The proposed solution is to add an additional check when handling this exception. The system should check again whether the heartbeat of t1 instant has been stopped by the writing client. If it has been stopped, the system should not throw this exception, but skip the update of this heartbeat directly. However, if it has not been stopped, the system should throw an exception at this time.
The relevant files to this issue are:
hudi-client/hudi-client-common/src/test/java/org/apache/hudi/client/heartbeat/TestHoodieHeartbeatClient.java
: This is the test file for the HoodieHeartbeatClient. It contains various test cases to check the functionality of the heartbeat client.
hudi-client/hudi-client-common/src/main/java/org/apache/hudi/client/heartbeat/HoodieHeartbeatClient.java
: This is the main implementation of the HoodieHeartbeatClient. The proposed changes should be made in this file.
The actions that should be taken are:
Update the HoodieHeartbeatClient.java
file to include the additional check when handling the exception. This can be done in the updateHeartbeat
method where the heartbeat file is updated.
After updating the HoodieHeartbeatClient.java
file, the corresponding test cases in TestHoodieHeartbeatClient.java
should also be updated or new test cases should be added to ensure the new changes work as expected.
After making the changes, run the tests to ensure everything works as expected.
Once the tests pass, the changes can be committed and a pull request can be created to merge the changes into the main codebase.

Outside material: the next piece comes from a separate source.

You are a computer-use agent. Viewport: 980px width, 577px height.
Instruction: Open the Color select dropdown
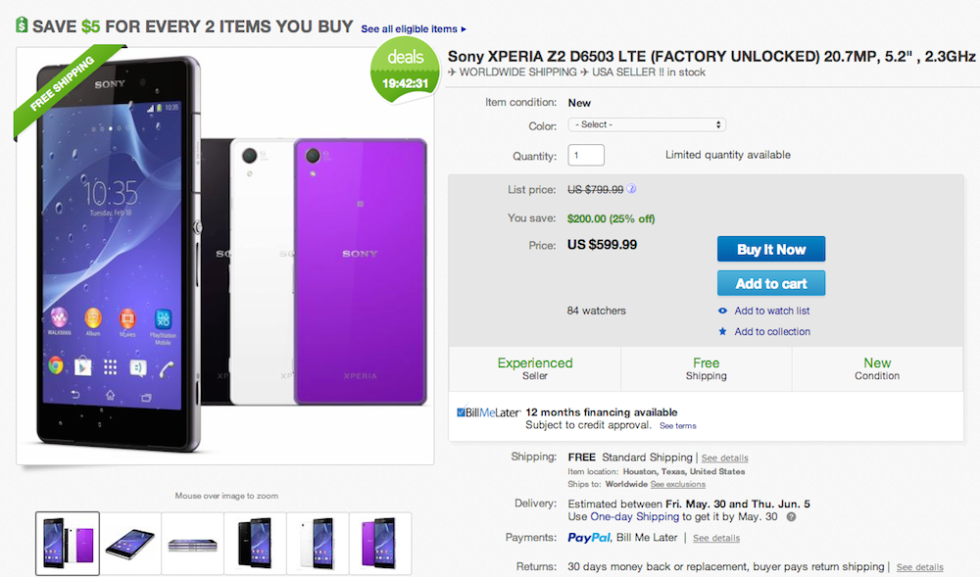click(646, 125)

A potential problem: If the heartbeat client is updating the heartbeat time for the instant t1, then the write client completes the commit of the instant t1 and stops the heartbeat of the instant t1. At this time, the try-catch that updates the heartbeat will catch an exception: File does not exist. When handling this exception, we should check again whether the heartbeat of t1 instant has been stopped by the writing client. If it has been stopped, we should not throw this exception, but skip the update of this heartbeat directly. But if has not been stopped, we should throw an exception at this time.